May 20, 2026

Google I/O 2026: The Price Pivot — When Smart Enough Gets Cheap Enough

Gemini 3.5 Flash delivers frontier performance at half the price of rivals, but costs 5x more than its own predecessor. DeepSeek V4-Flash costs 10x less. When models cross the 'good enough' line, price wins. Plus: Omni Flash's anything-in-anything-out, and the CLI retirement footnote.
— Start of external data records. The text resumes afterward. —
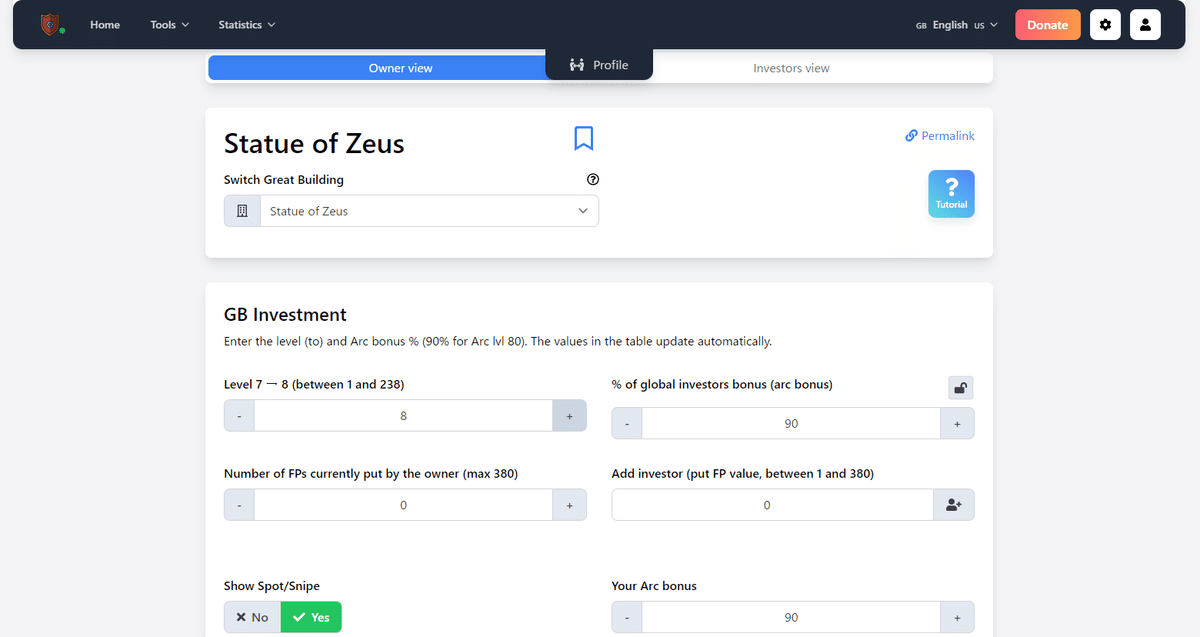Open the settings gear icon
Screen dimensions: 1200x637
click(x=1105, y=25)
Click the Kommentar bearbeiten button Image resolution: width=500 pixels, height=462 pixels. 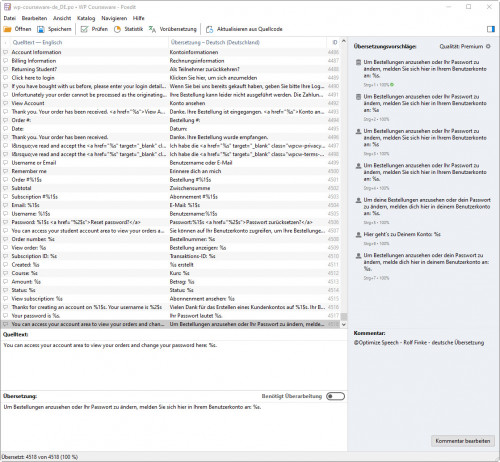click(463, 441)
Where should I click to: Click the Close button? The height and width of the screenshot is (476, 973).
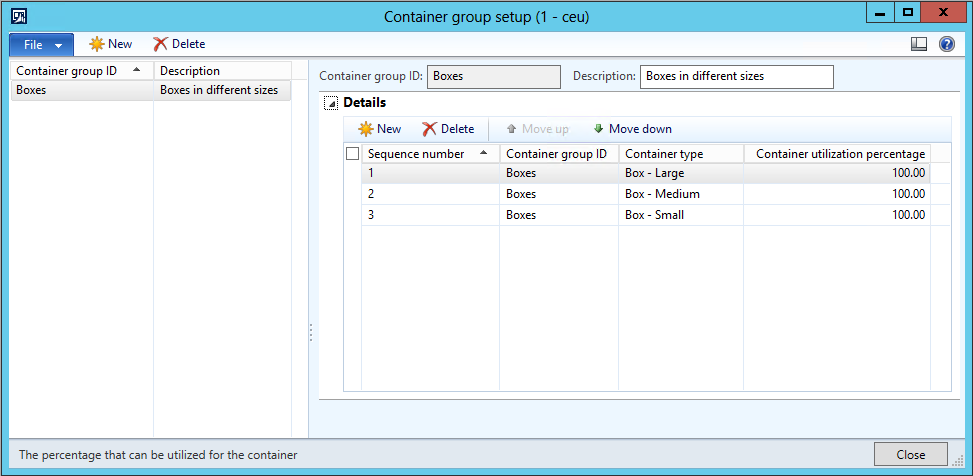910,454
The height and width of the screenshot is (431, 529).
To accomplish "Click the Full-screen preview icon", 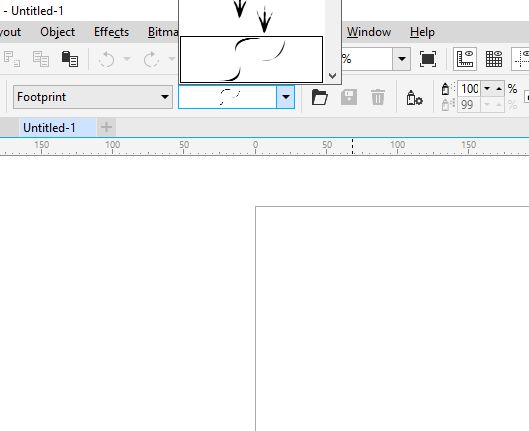I will tap(428, 59).
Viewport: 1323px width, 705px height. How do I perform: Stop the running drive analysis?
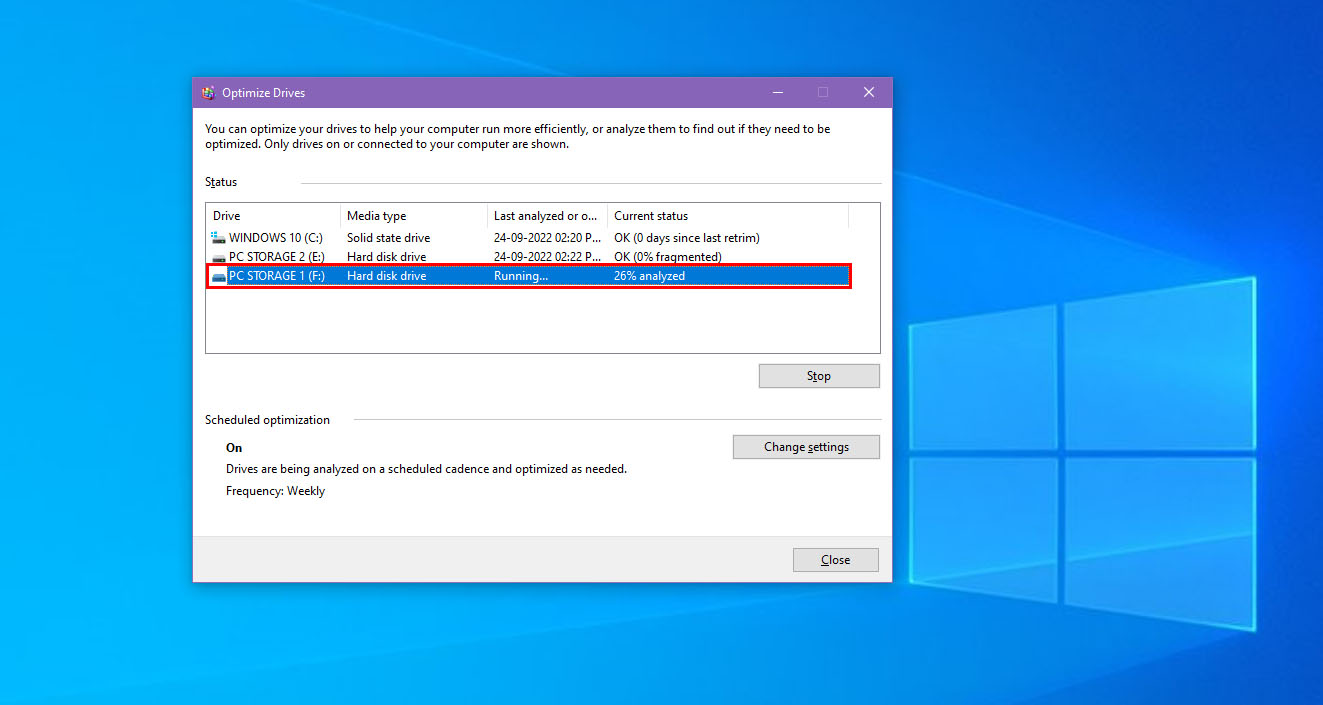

Google I/O 2026 had two main acts and one footnote. The acts: Gemini 3.5 Flash, which beats Gemini 3.1 Pro on nearly all benchmarks while costing half of rival frontier models¹, and Gemini Omni Flash, the first model that generates video from any mix of text, images, audio, and video input². The footnote: Google is killing Gemini CLI with one month’s notice³.

But here’s the thing nobody at Shoreline Amphitheatre wanted to say out loud: DeepSeek V4-Flash does most of what 3.5 Flash does, at one-tenth the price, with MIT-licensed weights you can run yourself. When capability crosses a threshold, the fight stops being about who’s smarter. It becomes about who’s cheaper. That’s the real story of I/O 2026.

3.5 Flash: Good Enough to Win, Expensive Enough to Lose

The benchmark story is clean. Gemini 3.5 Flash outperforms Gemini 3.1 Pro across almost all benchmarks¹. Pichai said it plainly: “3.5 Flash is better than 3.1 Pro, which was just four months ago, and it’s at the almost, I would say, 90% of the performance of frontier models, 4x faster… about 1/3 to one half the cost” of those rivals⁴.

But cost compared to what? Let’s look at the full picture:

Table 1: The Real Price Landscape ⁵⁶

Model	Input $/M	Output $/M	License	Notes
DeepSeek V4-Flash	$0.14	$0.28	MIT open	13B active, SWE-bench ~79%
DeepSeek V4-Pro (promo)	$0.435	$0.87	MIT open	Promo ends May 31
DeepSeek V4-Pro (list)	$1.74	$3.48	MIT open	SWE-bench 80.6%
Gemini 2.5 Flash	$0.30	$2.50	Closed	Previous gen
Gemini 3.5 Flash	$1.50	$9.00	Closed	New release
GPT-5.5 (est.)	~$2.50	~$15.00	Closed	Frontier competitor
Claude Opus 4.7	~$3.00	~$15.00	Closed	Frontier competitor

3.5 Flash is cheaper than GPT-5.5 and Claude Opus 4.7 on paper. But DeepSeek V4-Flash — an MIT-licensed model you can download and run on your own hardware — costs 10x less on input and 32x less on output. V4-Pro’s SWE-bench score (80.6%) is functionally tied with Claude Opus 4.7 (80.8%) at one-seventh the output price⁷.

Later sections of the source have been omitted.